Notes: The problem, of course, in keeping track of today's Good Word, is remembering how to spell it. Since it is pronounced exactly like kernel (for reasons laid out in Word History), we would not expect to spell it colonel. However, we are talking about English, where the disjuncture between pronunciation and spelling can exceed the bizarre (read The Chaos if you haven't already).
In Play: We do not have much latitude with today's Good Word; it is nothing more than a military rank: "Don't disturb the colonel right now, lieutenant, he's in conference with General Jack Daniels." It can be used as a noun or as a title, as in this sentence: "Rumor has it that Colonel Achruth got his Purple Heart driving through DC traffic at rush hour."

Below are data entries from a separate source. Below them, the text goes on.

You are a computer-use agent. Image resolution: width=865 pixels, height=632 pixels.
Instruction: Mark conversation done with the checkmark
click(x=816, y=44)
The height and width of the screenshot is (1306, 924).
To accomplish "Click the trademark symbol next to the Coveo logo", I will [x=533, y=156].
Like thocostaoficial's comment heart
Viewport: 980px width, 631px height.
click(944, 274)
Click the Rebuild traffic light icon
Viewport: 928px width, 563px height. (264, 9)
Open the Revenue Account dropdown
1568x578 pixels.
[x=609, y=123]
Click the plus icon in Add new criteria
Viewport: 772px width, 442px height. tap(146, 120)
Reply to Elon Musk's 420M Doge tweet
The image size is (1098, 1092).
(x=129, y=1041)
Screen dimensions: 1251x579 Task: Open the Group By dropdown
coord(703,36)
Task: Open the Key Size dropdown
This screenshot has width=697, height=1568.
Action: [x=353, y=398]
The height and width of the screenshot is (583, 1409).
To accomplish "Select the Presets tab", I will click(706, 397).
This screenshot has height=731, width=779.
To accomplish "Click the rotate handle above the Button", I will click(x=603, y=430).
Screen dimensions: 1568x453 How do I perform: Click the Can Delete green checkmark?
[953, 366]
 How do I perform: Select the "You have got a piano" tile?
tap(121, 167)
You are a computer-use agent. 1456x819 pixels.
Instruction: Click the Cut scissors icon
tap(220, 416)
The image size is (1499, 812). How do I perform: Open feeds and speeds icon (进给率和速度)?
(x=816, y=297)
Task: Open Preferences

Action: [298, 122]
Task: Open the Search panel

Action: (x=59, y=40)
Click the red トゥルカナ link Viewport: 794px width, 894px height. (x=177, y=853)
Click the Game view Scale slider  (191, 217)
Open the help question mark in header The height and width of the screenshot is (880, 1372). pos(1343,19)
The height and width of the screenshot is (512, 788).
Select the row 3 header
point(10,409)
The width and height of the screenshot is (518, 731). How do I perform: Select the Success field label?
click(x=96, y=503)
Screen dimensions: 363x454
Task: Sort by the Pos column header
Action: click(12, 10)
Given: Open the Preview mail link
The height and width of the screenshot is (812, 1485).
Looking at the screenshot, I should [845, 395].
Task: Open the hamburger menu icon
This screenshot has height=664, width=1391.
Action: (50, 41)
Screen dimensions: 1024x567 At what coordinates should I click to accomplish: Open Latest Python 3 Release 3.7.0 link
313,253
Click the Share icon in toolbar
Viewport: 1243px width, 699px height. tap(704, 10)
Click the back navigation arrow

Word History: Today's word originated in Italian as colonello, the leader of a regiment but perhaps originally the leader of a column, colonna in Italian. When the French borrowed this word, it didn't like so many Ls in the word and so by a process called 'dissimilation', replaced the middle L with an R: coronnel. This occurred around the middle of the 16th century, about the time English borrowed it. Notice the pronunciation is very similar to that of kernel at this point, since the middle unaccented O would be overlooked even in normal speech ('LVS'). By the end of the 16th century, scholars realized that the French were spelling this word incorrectly, and changed the spelling back to colonel. Speakers, however, most of whom could not read, did not get the message and continued to pronounce this word cor'nel. (We would like to thank Chuck Lee for suggesting today's little lexical kernel for examination.)